A two-stage rocket moves in space at a constant velocity of 4800 m/s. The two stages are then separated by a small explosive charge placed between them. Immediately after the explosion the velocity of the 1290-kg upper stage is 5600 m/s in the same direction as before the explosion. What is the velocity (magnitude and direction) of the 2300-kg lower stage after the explosion?
conservation of momentum (again)
(2300 + 1290) * 4800 =
(1290 * 5600) + (2300 * v)
To solve this problem, we need to apply the law of conservation of momentum. According to this law, the total momentum before the explosion should be equal to the total momentum after the explosion.
The momentum of an object is given by the product of its mass and velocity. Let's denote the mass of the upper stage as m1 (1290 kg) and its velocity before the explosion as v1 (4800 m/s). The mass of the lower stage will be denoted as m2 (2300 kg), and we need to find its velocity after the explosion, which we'll denote as v2.
Before the explosion, the total momentum is given by:
Total momentum before = (mass of upper stage) * (velocity of upper stage) + (mass of lower stage) * (velocity of lower stage)
= m1 * v1 + m2 * 0 (lower stage is stationary)
After the explosion, the total momentum is given by:
Total momentum after = (mass of upper stage) * (velocity of upper stage after explosion) + (mass of lower stage) * (velocity of lower stage after explosion)
= m1 * v2 + m2 * v2 (both stages move together with the same velocity v2)
Now, equating the total momentum before and after the explosion:
m1 * v1 + m2 * 0 = m1 * v2 + m2 * v2
Simplifying the equation:
m1 * v1 = (m1 + m2) * v2
Now, plug in the given values:
(1290 kg) * (4800 m/s) = (1290 kg + 2300 kg) * v2
Solving for v2:
(1290 kg * 4800 m/s) / (1290 kg + 2300 kg) = v2
v2 = 5600 m/s
Therefore, the velocity of the lower stage after the explosion is 5600 m/s in the same direction as before the explosion.

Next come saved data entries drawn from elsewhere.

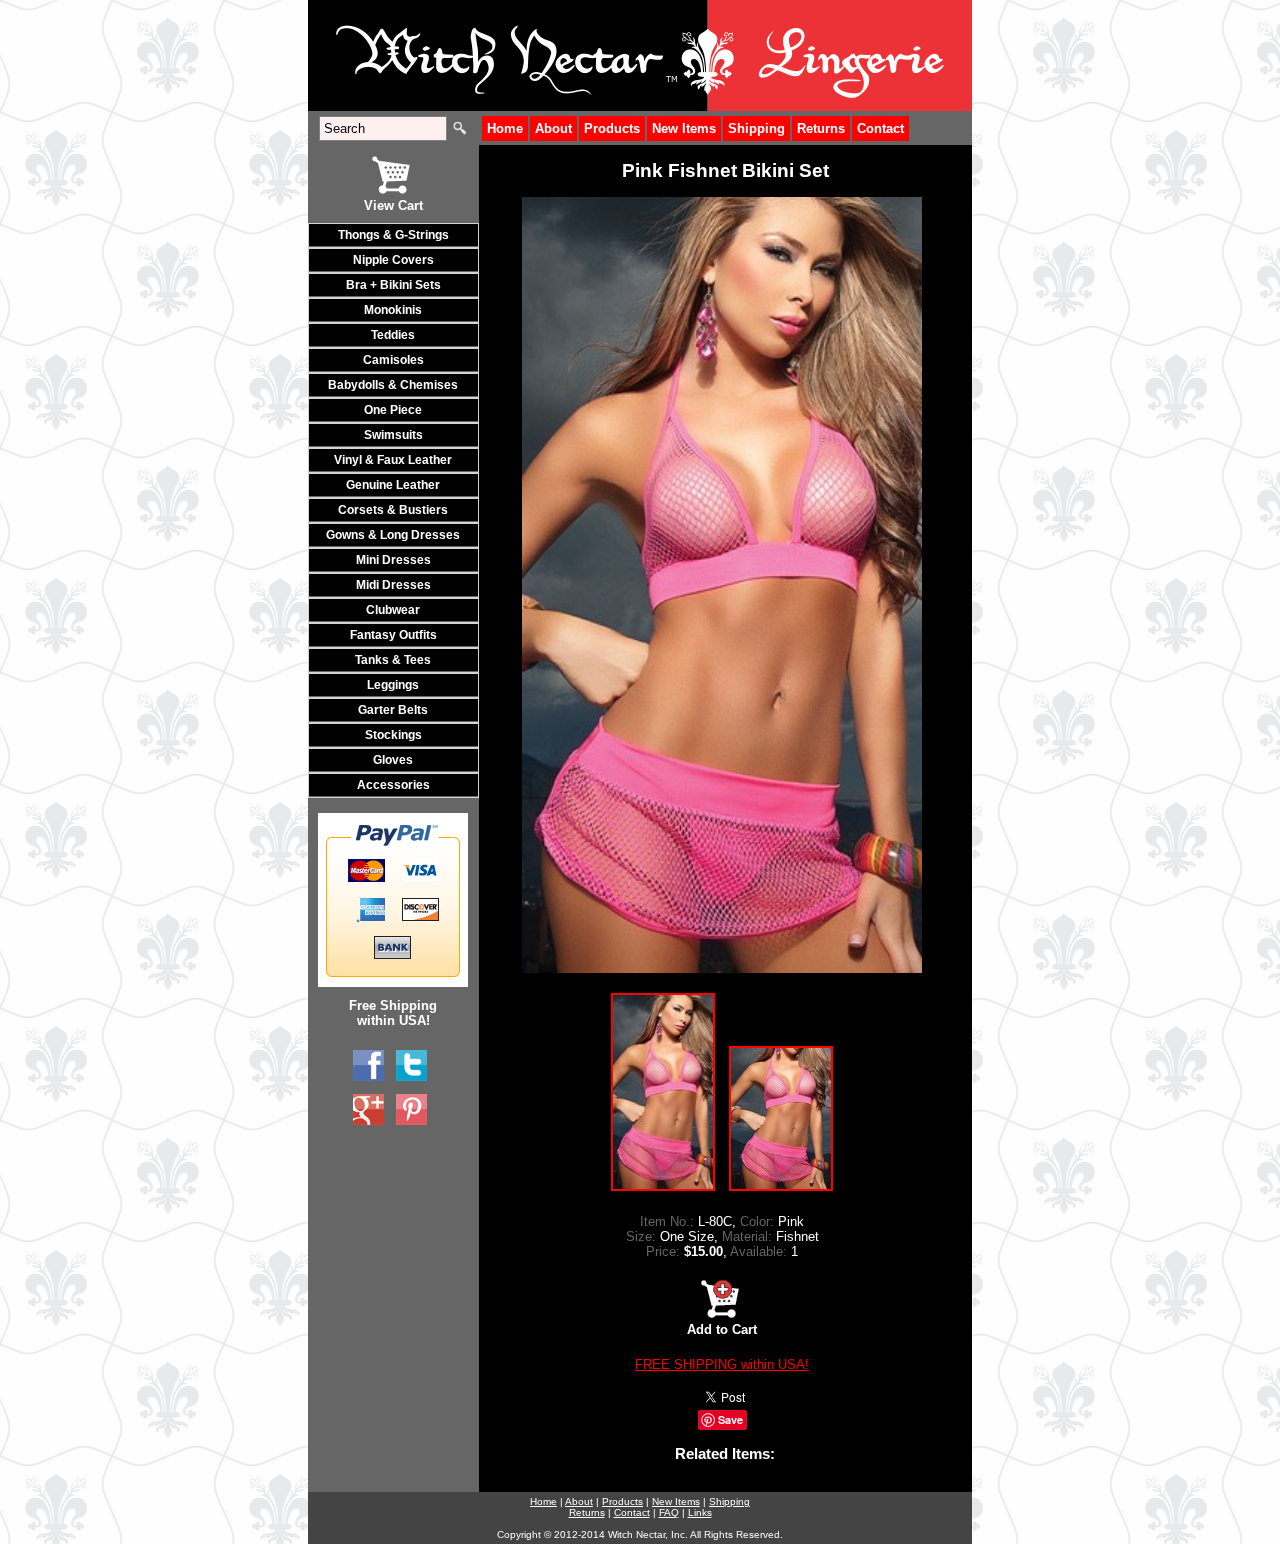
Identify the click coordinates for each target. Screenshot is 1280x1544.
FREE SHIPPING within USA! (722, 1364)
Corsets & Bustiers (393, 510)
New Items (684, 128)
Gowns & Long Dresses (393, 535)
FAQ (669, 1512)
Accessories (393, 785)
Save (730, 1419)
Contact (880, 128)
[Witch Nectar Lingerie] (368, 1110)
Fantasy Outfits (393, 635)
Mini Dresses (393, 560)
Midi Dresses (393, 585)
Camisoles (393, 360)
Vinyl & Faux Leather (393, 460)
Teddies (393, 335)
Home (505, 128)
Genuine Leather (393, 485)
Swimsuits (393, 435)
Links (700, 1512)
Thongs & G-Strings (393, 235)
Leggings (393, 685)
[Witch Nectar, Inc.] (368, 1066)
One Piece (393, 410)
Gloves (393, 760)
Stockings (393, 735)
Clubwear (393, 610)
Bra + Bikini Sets (393, 285)
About (553, 128)
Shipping (756, 128)
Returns (821, 128)
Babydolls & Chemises (393, 385)
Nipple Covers (393, 260)
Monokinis (393, 310)
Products (612, 128)
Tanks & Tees (393, 660)
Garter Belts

To find the velocity of the lower stage after the explosion, we can use the principle of conservation of momentum. According to this principle, the total momentum before the explosion should be equal to the total momentum after the explosion.
First, let's calculate the initial momentum before the explosion. The initial momentum is the product of the mass and velocity of the upper and lower stages combined:
Initial momentum before the explosion = (Mass of upper stage × Velocity of upper stage) + (Mass of lower stage × Velocity of lower stage)
Given:
Mass of upper stage = 1290 kg
Velocity of upper stage before the explosion = 4800 m/s
Mass of lower stage = 2300 kg
Let's calculate the initial momentum before the explosion:
Initial momentum before the explosion = (1290 kg × 4800 m/s) + (2300 kg × 4800 m/s)
= (6192000 kg·m/s) + (11040000 kg·m/s)
= 17232000 kg·m/s
Now, let's calculate the final momentum after the explosion. The final momentum is the product of the mass and velocity of the upper and lower stages after the explosion:
Final momentum after the explosion = (Mass of upper stage × Velocity of upper stage after the explosion) + (Mass of lower stage × Velocity of lower stage after the explosion)
Given:
Velocity of upper stage after the explosion = 5600 m/s
Let's calculate the final momentum after the explosion:
Final momentum after the explosion = (1290 kg × 5600 m/s) + (2300 kg × Velocity of lower stage after the explosion)
We know that the total momentum before the explosion is equal to the total momentum after the explosion. Therefore,
Initial momentum before the explosion = Final momentum after the explosion
17232000 kg·m/s = (1290 kg × 5600 m/s) + (2300 kg × Velocity of lower stage after the explosion)
Now, let's solve for the velocity of the lower stage after the explosion:
(2300 kg × Velocity of lower stage after the explosion) = 17232000 kg·m/s - (1290 kg × 5600 m/s)
Velocity of lower stage after the explosion = (17232000 kg·m/s - (1290 kg × 5600 m/s)) / 2300 kg
Calculating the value of the right-hand side:
Velocity of lower stage after the explosion = (17232000 kg·m/s - 7240000 kg·m/s) / 2300 kg
= 9992000 kg·m/s / 2300 kg
≈ 4340.87 m/s
Therefore, the velocity of the 2300-kg lower stage after the explosion is approximately 4340.87 m/s in the same direction as before the explosion.